The picture emerging from the first big day of the Q3 reporting cycle today is a mixed one, with weak-looking results from Coca Cola (
(KO - Free Report) ) and Citigroup ((C - Free Report) ) and a handy beat from Johnson & Johnson ((JNJ - Free Report) ). Other major reports on deck today include Intel ((INTC - Free Report) ) and Yahoo () that will report after the close. Including this morning’s reports, we now have Q3 results from 35 S&P 500 members.

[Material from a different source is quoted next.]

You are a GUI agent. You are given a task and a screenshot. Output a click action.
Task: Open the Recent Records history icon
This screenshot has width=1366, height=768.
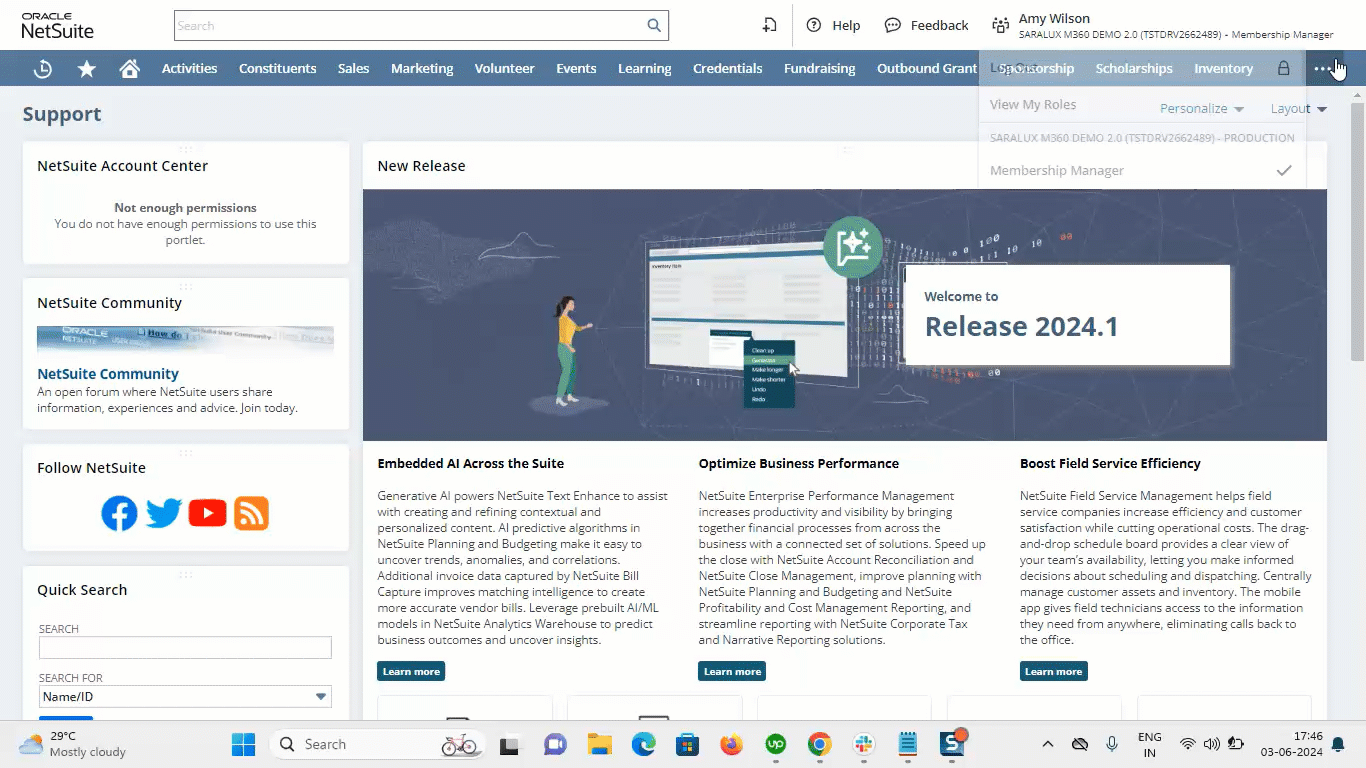coord(42,69)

Total earnings for these 35 companies are up +7.9%, with 51.4% coming ahead of consensus earnings expectations. Total revenues are up +2.5% and 40% are beating top-line expectations. The results thus far are weaker than what we have seen for this same group of companies in recent quarters. The +7.9% earnings growth in Q3 for these companies compares to +17.7% in Q2 and the 4-quarter average of +15.6%, while the +2.5% revenue growth is below Q2’s +6.3% and the 4-quarter’s average of +5.4%. The beat ratios are similarly tracking lower.

As we have been saying here repeatedly, the key aspect of this earnings season is not so much the growth rates and beat ratios for Q3, but rather the evolving expectations for Q4. Consensus expectations have been looking for a rebound in earnings growth in Q4, which then continues into the following quarters. The persistent pattern for more than a year has been for companies to guide lower for the current quarter as they report last quarter’s results, prompting analysts to cut estimates.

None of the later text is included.